At the trial, which ended today, a court in Temuco ruled two to one to reject charges of illicit terrorist association brought against the defendants, members of an indigenous community affected by longstanding land conflicts.
“The Chilean government should take careful note of today’s verdict and stop using the country’s antiterrorism law in cases for which it clearly is inapplicable,” said José Miguel Vivanco, Americas director for Human Rights Watch.
The Temuco criminal court concluded that the evidence did not prove the existence of an illicit terrorist association. The six defendants were accused of forming an illegal association to plan and commit acts of terrorism in order to resolve land conflicts in favor of the Mapuche. Most of the alleged crimes were against property and none posed a direct threat to life.

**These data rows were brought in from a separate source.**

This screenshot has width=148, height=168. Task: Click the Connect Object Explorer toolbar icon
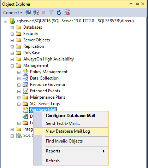tap(28, 12)
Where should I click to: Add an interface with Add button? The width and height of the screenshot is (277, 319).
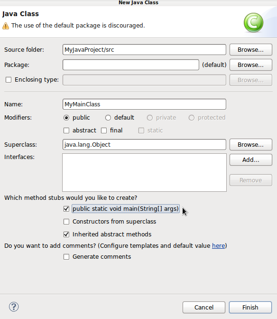tap(251, 160)
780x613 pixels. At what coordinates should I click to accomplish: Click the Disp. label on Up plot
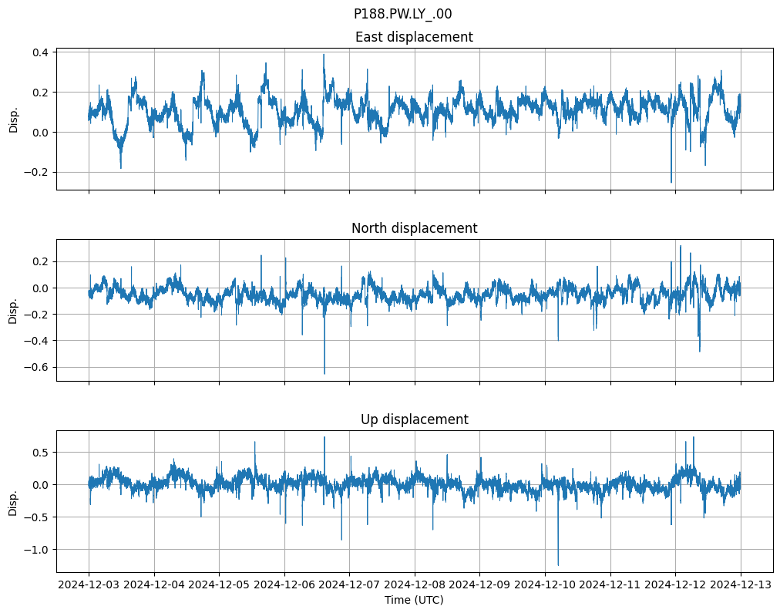[x=13, y=501]
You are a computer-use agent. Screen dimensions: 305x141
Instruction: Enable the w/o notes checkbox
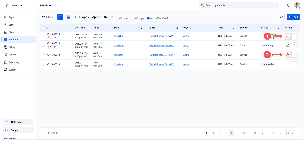(117, 18)
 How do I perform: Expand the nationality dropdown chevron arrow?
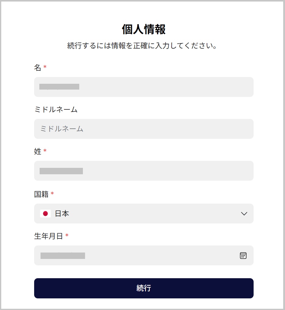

“The court’s decision demonstrates that the accusations of terrorism against the Mapuche formulated by the attorney general’s office and the interior ministry in recent years were unfounded,” said José Aylwin, director of the Chilean nongovernmental organization Indigenous Peoples’ Rights Watch.
Today’s decision marks the second time a trial court has rejected charges of illicit terrorist association brought against the defendants. In November 2004, a different panel of judges on the Temuco Oral Criminal Court unanimously acquitted these six defendants, as well as two others, finding that the evidence was too weak to sustain a verdict of illicit terrorist association. In April, Chile’s Supreme Court annulled the acquittal on the grounds that the trial court failed to specify why it had rejected prosecution evidence. The case then proceeded to the retrial that ended today.
Human Rights Watch and Indigenous Peoples’ Rights Watch have opposed the unjustified and disproportionate application of antiterrorism laws. In a joint report published on October 27, 2004, the two organizations argued that harsh antiterrorism laws cover crimes of exceptional seriousness and should never be applied to common crimes like those in this case.
In the trial that just ended, the prosecution called some “faceless witnesses”: witnesses whose identities are concealed from the defendants and their lawyers. Special procedures such as the use of faceless witnesses are provided for by Chile’s antiterrorism law.
The report by Human Rights Watch and Indigenous Peoples’ Rights Watch described how the use of “faceless witnesses” violates international norms on due process. It also pointed out that the use of such procedures, designed to tackle terrorist violence, is wholly unjustified when dealing with crimes attributed to the Mapuche that are mostly against property.
The United Nations Committee on Economic, Social and Cultural Rights, and the U.N. special rapporteur on the situation of human rights and fundamental freedoms of indigenous people have recommended that Chile’s antiterrorism law not be used in the context of the Mapuche land conflict.